13. The method of claim 11, wherein receiving the suspicious emails further comprises receiving, by the computing device processor, the one or more suspicious emails in response to an email recipient reporting one of the emails as suspicious.

14. The method of claim 1, further comprising determining, by a computing device processor, a confidence score for each email cluster based on at least one of a volume of suspicious indicators or a type of suspicious indicators associated with the email cluster, wherein the confidence score indicates a level of suspicion associated with an associated email cluster.

15. The method of claim 14, wherein determining the confidence score further comprises determining dynamically, by the computing device processor, the confidence score based on changes, over time, in the suspicious indicators.

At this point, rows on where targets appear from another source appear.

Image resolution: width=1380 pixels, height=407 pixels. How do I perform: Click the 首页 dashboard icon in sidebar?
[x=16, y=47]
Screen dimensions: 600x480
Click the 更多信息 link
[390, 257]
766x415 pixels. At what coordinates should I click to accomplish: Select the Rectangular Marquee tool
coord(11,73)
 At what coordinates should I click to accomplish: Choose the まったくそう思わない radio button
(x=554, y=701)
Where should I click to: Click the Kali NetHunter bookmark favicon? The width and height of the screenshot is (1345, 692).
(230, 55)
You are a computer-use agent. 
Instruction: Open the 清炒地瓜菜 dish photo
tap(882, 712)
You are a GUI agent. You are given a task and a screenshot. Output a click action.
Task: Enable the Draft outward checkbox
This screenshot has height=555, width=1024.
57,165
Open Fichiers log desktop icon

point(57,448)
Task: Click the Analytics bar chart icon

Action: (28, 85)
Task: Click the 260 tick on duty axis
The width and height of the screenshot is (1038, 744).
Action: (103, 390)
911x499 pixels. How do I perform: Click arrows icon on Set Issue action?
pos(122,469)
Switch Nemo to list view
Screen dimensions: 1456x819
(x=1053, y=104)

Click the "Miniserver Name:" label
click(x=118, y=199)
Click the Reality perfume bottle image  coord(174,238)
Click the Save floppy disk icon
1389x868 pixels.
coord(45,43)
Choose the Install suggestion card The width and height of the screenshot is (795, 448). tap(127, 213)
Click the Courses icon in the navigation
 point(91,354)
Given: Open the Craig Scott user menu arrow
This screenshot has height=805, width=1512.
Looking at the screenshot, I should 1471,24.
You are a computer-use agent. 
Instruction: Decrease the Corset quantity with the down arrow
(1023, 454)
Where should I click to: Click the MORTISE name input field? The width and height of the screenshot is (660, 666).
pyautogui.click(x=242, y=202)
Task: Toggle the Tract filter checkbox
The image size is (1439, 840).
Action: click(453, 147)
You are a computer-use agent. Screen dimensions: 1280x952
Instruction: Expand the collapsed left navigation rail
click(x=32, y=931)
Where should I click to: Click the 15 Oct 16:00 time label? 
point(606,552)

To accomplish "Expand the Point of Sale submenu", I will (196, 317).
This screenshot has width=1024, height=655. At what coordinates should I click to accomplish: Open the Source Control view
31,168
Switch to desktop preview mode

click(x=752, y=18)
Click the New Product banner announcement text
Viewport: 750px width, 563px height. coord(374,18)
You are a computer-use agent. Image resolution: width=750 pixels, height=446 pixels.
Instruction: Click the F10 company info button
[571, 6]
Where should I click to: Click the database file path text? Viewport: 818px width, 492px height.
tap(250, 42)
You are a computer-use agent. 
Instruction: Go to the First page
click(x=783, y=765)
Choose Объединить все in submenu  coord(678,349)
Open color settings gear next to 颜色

16. The method of claim 14, wherein determining the confidence score further comprises determining, by the computing device processor, the confidence score for each email cluster based on at least one of the volume of suspicious indicators or the type of suspicious indicators associated with the email cluster, wherein the suspicious indicators include one or more of (a) inclusion of electronic links to webpages known for phishing, (b) inclusion of a hash value known to be associated with malware, and (c) internal investigation results in suspicion.

17. A computer program product comprising:

a non-transitory computer-readable medium comprising:

a first set of codes for causing a computer to receive one or more suspicious electronic mails (emails);

a second set of codes for causing a computer to analyze an internet message header of the one or more suspicious emails to identify a source of the suspicious email;

a third set of codes for causing a computer to access email servers to identify emails having a same identified source as the one or more suspicious emails;

a fourth set of codes for causing a computer to group emails having a same identified source into a first email cluster; and

a fifth set of codes for causing a computer to store the first email cluster for subsequent investigative analysis of suspicion.

18. The computer program product of claim 17, further comprising:

a sixth set of codes for causing a computer to analyze one or more of (1) a subject line of the one or more suspicious emails to identify the subject, (2) a from line of the one or more suspicious emails to identify a sender name, (3) a sender email address of the one or more suspicious emails to identify the sender email address and (4) a body of the one or more suspicious emails to identify one or more electronic links to a webpage;

a seventh set of codes for causing a computer to group the emails having the same identified source and at least one of same or similar (1) subject, (2) sender name, (3) sender email address, and (4) electronic links to a webpage, into a second email cluster; and

an eighth set of codes for causing a computer to store the second email cluster for subsequent investigative analysis of suspicion associated with the second email cluster.

19. The computer program product of claim 17, further comprising a sixth set of codes for causing a computer to determine a confidence score for each email cluster based on at least one of a volume of suspicious indicators or a type of suspicious indicators associated with the email cluster, wherein the confidence score indicates a level of suspicion associated with an associated email cluster.

20. The computer program product of claim 19, wherein the sixth set of codes is further configured to cause the computer to determine dynamically the confidence score based on changes, over time, in the suspicious indicators.